In what follows, I'll take $n=5$, so that $0\le x\le 31$. Simple guesswork implies that $Q$ will be 9: that is, 5 to guess $x$, plus a bit over 3 to guess $1\le f\le 10$. ($Q=8$ is not enough, because we need to account for the possibility that there is no lie).

By symmetry, the first question is quite clearly the same as in the traditional binary search: "is $x\le 16$?". Without loss of generality, let's assume that the answer is Yes. In that case, the possibilities are:

• $x\le 16$ and $1\lt f \le Q+1$: $16Q$ possibilities.
• $x\gt 16$ and $f=1$: $16$ possibilities.

…so indeed we have chopped the $32(Q+1)$ possibilities in half.

For the second question, we ask "Is $x\le y$?" for some integer $y$. I'm going to neglect the possibility that $y>16$ because it seems too inefficient. There are two possible answers:

Yes

• $x\le y$ and $2\lt f \le Q+1$: $(Q-1)y$ possibilities.
• $y\lt x\le 16$ and $f=2$: $16-y$ possibilities.

No

• $y\lt x \le 16$ and $2\lt f\le Q+1$: $(16-y)(Q-1)$ possibilities.
• $16\lt x\le 32$ and $f=1$: $16$ possibilities.
• $x\le y$ and $f=2$: $y$ possibilities.

…which adds up to $16(Q+1)$, as expected. But the possibilities are divided between $Qy+16$ for Yes and the rest for No, so the most even balance is achieved when $Qy+16$ is as near as possible to $8(Q+1)$: that is, when $y$ is as close as possible to $y=8\frac{Q-1}{Q}$.
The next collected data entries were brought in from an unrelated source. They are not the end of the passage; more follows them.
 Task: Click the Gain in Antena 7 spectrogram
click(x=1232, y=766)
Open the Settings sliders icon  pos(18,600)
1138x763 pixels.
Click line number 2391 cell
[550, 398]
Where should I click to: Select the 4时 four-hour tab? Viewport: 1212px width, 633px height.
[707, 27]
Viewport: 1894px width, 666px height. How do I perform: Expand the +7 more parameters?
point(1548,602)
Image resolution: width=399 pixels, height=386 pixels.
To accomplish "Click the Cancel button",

With $Q=9$, the target value is $8\times\frac{8}{9}$, which is $7\frac{1}{9}$. So the second question needs to be not "Is $x\le 8$?", as a naive binary search would ask, but "Is $x\le 7$?".

The overall algorithm before asking each question is therefore:

1. Note all the $\langle x,f\rangle$ pairs that are still possible given the questions and answers so far.
2. Go through all possible values of $y$.
3. For each value of $y$, consider how many $\langle x,f\rangle$ pairs match the answer "Yes" to "Is $x\le y$?" and how many match "No".
4. Pick the value of $y$ for which the "Yes" and "No" counts are closest together, and ask the question using that value.

Although I assert that a binary search in $\langle x,f\rangle$ space is the best possible algorithm, and although I have given an approximate value for $Q$, I have not actually proved anything.